Saved data entries:
^^^^

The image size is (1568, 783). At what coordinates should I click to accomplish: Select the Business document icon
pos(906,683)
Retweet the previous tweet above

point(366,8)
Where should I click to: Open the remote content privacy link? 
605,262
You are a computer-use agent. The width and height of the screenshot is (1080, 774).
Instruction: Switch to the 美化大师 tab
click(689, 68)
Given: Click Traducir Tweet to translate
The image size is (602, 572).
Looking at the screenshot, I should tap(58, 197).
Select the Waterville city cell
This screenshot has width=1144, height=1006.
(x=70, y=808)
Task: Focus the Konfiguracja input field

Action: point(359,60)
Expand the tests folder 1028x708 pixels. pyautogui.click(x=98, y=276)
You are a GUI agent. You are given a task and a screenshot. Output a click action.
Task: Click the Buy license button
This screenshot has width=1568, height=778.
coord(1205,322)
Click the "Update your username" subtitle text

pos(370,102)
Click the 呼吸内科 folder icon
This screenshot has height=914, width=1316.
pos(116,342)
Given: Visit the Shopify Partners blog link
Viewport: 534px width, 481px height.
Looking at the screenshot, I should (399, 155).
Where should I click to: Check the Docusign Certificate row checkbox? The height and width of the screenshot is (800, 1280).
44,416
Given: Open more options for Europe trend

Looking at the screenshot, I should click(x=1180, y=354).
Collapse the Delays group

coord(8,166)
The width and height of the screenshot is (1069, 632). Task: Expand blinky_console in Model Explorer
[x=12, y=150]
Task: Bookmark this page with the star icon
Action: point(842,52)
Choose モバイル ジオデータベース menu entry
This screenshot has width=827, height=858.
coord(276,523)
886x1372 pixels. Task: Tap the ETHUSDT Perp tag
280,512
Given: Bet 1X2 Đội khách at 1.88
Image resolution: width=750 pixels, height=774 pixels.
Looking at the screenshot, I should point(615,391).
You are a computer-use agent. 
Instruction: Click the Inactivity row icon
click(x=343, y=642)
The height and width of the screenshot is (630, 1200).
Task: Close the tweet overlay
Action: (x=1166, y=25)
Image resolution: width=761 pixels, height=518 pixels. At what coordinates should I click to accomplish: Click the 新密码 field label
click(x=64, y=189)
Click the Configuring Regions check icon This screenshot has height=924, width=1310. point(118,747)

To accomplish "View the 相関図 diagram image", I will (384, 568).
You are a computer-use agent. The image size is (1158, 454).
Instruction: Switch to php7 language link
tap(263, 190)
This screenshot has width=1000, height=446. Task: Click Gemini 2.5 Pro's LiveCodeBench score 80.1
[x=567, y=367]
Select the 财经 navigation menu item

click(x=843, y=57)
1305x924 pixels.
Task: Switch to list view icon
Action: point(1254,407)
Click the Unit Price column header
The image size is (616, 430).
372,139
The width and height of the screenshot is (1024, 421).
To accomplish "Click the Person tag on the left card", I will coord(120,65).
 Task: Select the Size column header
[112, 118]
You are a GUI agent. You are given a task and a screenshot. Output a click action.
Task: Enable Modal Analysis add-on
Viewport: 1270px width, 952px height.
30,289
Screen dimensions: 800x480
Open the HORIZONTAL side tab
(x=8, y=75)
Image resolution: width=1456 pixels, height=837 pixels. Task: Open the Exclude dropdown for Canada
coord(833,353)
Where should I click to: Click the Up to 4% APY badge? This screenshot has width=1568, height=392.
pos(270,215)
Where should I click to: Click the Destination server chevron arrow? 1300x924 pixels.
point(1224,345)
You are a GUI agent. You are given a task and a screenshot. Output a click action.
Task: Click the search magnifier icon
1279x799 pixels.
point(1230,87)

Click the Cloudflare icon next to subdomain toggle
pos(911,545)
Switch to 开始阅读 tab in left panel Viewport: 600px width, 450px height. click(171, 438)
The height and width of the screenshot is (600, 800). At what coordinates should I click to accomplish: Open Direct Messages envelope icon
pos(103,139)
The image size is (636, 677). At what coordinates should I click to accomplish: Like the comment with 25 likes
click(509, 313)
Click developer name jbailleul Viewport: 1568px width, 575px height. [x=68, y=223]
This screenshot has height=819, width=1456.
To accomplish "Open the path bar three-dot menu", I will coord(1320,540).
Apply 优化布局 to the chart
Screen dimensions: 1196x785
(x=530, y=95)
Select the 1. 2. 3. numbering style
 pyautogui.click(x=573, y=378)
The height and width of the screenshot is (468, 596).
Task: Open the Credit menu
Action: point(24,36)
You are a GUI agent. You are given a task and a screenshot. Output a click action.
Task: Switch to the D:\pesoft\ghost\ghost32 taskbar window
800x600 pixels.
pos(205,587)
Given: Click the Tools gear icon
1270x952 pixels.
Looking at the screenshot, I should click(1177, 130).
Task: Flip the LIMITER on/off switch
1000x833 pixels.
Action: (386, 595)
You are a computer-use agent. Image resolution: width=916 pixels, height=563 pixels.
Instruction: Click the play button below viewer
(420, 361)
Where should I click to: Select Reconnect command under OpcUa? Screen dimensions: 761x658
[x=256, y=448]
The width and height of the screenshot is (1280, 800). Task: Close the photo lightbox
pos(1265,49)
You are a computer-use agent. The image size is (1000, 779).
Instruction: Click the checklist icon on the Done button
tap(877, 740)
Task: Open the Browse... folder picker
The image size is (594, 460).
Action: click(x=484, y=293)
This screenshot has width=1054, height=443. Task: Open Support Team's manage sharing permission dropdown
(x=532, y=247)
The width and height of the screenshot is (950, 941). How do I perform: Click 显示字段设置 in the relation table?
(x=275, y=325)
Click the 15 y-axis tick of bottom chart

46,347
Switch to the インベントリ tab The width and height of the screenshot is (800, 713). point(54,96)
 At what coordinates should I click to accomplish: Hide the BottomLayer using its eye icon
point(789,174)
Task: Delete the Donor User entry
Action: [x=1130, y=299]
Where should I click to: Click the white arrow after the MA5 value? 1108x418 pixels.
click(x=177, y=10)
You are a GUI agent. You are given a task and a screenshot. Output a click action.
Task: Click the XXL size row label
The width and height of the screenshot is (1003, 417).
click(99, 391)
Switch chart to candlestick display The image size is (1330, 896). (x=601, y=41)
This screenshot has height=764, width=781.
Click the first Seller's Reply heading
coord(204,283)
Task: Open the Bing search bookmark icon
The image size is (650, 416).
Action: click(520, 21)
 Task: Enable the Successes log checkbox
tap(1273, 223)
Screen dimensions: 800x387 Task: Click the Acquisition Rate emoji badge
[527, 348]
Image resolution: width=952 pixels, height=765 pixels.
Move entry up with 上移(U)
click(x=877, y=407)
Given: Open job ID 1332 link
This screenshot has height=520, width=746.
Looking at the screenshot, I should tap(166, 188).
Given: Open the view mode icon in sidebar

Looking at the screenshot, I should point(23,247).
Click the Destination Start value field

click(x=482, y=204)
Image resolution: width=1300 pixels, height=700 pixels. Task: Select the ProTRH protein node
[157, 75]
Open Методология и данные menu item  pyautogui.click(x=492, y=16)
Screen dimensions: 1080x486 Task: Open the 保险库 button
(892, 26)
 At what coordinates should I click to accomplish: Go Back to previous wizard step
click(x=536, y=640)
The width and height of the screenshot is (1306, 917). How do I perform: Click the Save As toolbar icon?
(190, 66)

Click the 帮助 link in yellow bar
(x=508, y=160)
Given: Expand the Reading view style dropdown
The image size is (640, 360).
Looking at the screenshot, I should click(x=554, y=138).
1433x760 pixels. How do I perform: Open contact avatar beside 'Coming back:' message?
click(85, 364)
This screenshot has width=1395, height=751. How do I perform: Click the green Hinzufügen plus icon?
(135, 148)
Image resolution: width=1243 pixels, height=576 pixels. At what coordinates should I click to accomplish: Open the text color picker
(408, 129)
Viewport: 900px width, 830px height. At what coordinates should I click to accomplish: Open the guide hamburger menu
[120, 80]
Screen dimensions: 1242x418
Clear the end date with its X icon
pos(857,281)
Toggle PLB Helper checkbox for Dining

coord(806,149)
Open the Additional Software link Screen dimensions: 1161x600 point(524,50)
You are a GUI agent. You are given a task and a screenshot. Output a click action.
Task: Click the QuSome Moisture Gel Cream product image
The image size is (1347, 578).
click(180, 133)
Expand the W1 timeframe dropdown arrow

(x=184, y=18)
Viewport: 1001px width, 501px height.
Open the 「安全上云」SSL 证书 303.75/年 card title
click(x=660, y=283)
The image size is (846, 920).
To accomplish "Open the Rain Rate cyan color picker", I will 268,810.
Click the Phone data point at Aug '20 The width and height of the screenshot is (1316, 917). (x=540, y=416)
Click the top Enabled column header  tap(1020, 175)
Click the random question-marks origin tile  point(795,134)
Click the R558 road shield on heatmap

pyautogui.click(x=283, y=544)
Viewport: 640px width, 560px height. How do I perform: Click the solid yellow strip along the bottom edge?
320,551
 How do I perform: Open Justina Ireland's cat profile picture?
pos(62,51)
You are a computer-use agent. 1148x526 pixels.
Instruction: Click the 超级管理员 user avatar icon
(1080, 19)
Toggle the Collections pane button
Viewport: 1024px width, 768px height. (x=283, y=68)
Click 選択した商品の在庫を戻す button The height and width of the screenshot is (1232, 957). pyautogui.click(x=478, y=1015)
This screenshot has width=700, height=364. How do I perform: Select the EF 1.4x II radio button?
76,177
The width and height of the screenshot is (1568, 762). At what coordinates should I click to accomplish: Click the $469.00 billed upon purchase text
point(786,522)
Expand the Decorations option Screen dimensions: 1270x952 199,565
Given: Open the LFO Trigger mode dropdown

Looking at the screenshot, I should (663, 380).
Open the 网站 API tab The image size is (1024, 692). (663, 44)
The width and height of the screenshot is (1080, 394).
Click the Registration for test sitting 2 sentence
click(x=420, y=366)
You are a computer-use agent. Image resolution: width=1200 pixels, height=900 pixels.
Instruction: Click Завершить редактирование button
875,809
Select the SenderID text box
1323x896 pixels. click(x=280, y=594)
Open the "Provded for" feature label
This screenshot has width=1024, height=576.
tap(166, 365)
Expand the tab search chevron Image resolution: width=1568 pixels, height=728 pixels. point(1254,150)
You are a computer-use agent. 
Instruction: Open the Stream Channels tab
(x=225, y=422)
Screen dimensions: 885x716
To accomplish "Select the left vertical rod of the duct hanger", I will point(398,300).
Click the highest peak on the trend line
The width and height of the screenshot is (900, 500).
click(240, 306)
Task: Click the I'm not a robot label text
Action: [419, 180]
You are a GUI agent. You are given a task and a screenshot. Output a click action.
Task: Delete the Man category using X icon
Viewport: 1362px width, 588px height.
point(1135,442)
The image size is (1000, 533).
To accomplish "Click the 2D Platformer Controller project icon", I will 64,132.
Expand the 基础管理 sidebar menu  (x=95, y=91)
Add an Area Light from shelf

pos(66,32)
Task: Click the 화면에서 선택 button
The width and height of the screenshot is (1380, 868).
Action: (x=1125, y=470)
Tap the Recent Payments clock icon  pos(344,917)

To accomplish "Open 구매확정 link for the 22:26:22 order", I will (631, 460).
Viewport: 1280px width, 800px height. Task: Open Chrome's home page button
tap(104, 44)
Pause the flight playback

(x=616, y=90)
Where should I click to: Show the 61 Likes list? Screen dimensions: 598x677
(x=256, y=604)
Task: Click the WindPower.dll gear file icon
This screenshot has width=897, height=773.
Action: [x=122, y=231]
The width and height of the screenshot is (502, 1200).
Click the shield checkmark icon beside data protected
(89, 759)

^^^^

**What you should do:** Given the records above, reproduce precisely and only the lines between the line holding "Toggle the Collections pane button" and the line holding "Open the 网站", inclusive.

**Your response:**
Toggle the Collections pane button
Viewport: 1024px width, 768px height. (x=283, y=68)
Click 選択した商品の在庫を戻す button The height and width of the screenshot is (1232, 957). pyautogui.click(x=478, y=1015)
This screenshot has width=700, height=364. How do I perform: Select the EF 1.4x II radio button?
76,177
The width and height of the screenshot is (1568, 762). At what coordinates should I click to accomplish: Click the $469.00 billed upon purchase text
point(786,522)
Expand the Decorations option Screen dimensions: 1270x952 199,565
Given: Open the LFO Trigger mode dropdown

Looking at the screenshot, I should (663, 380).
Open the 网站 API tab The image size is (1024, 692). (663, 44)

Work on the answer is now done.